» **PASSAGE**:
——————————
Momentum in the Irish economy builds

Businesses and households are more upbeat with the loosening of restrictions on social interaction and inter-country travel, the latest Bank of Ireland Economic Pulse reveals.

Firms in various business sectors are reporting that their order books are improving and households are more upbeat about the Irish economy and prospects for jobs.

The latest Bank of Ireland Economic Pulse came in at in 89.5 in May 2021. The index, which combines the results of the Consumer and Business Pulses, was 4.1 higher than last month and up 45.6 on a year ago.

“All of this has led us to revise up our Irish GDP growth forecast for 2021 to 5.8pc, from 5pc in February”

With a further loosening of restrictions on social interactions, the resumption of inter-county travel, some sectors emerging from lockdown – the remainder of construction, personal services and non-essential retail (by appointment) returned during the May survey period – and others getting ready for lift-off, the consumer and business mood brightened this month. The increase in opportunities to spend lifted household buying sentiment, while firms saw their order books improve.

Positive indicators

“The May Pulse results show that momentum in the Irish economy is building,” said Bank of Ireland Group chief economist Dr Loretta O’Sullivan. “The headline Economic index is now back above its pre-pandemic level, which bodes well for a pick-up in spending as public health restrictions are lifted.

“A number of other factors will also help put the economy on a surer footing over the coming months, including some unwinding of the involuntary savings households built up during the crisis and the return to growth in the global economy.
——————————
» **INFORMATION SUPPLIED**:

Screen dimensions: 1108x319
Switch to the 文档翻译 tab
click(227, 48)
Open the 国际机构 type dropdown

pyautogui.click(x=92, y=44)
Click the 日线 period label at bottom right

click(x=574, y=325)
——————————
» **QUESTIONS ON THE MATERIAL**:
1 - Rewrite the article on the Irish economy between "Momentum in the Irish economy builds" and "Economic Pulse reveals.", inclusive, using "consumers" in place of "households".
2 - Extend the article on the Irish economy with the part that would come next after its last sentence.
The lines have nothing to do with the article on the Irish economy.

» **ANSWERS TO THE PROBLEMS**:
1 -
Momentum in the Irish economy builds

Businesses and consumers are more upbeat with the loosening of restrictions on social interaction and inter-country travel, the latest Bank of Ireland Economic Pulse reveals.

2 -
“All of this has led us to revise up our Irish GDP growth forecast for 2021 to 5.8pc, from 5pc in February. But as this month’s Pulse surveys also show, post-Brexit trade frictions are adding to business costs and the potential spill-over to consumer prices from this and the unlocking of pent up demand will be something to watch out for as the year progresses.”

Regional sentiment is up across the board.

Three month moving averages:

  • Dublin Pulse:                      84.0 (+8.0 points on the previous survey)
  • Rest of Leinster:               79.7 (+5.8)
  • Munster:                             82.8 (+7.4)
  • Connacht/Ulster:             85.9 (+6.4)

Business sentiment on the rise

Dr O’Sullivan continued: “With some sectors emerging from lockdown and others preparing for lift-off, the Business Pulse rose again this month.”

The Business Pulse stood at 92.7 in May 2021, up 3.8 on last month’s reading and 51.3 higher than a year ago. All four sectoral Pulses were firmer this month as the re-opening of the economy progresses. Less positively though, the May data point to growing inflationary pressures, with 78pc of construction firms, 67pc of firms in industry and 48pc of retailers reporting an increase in non-labour input costs in the past three months.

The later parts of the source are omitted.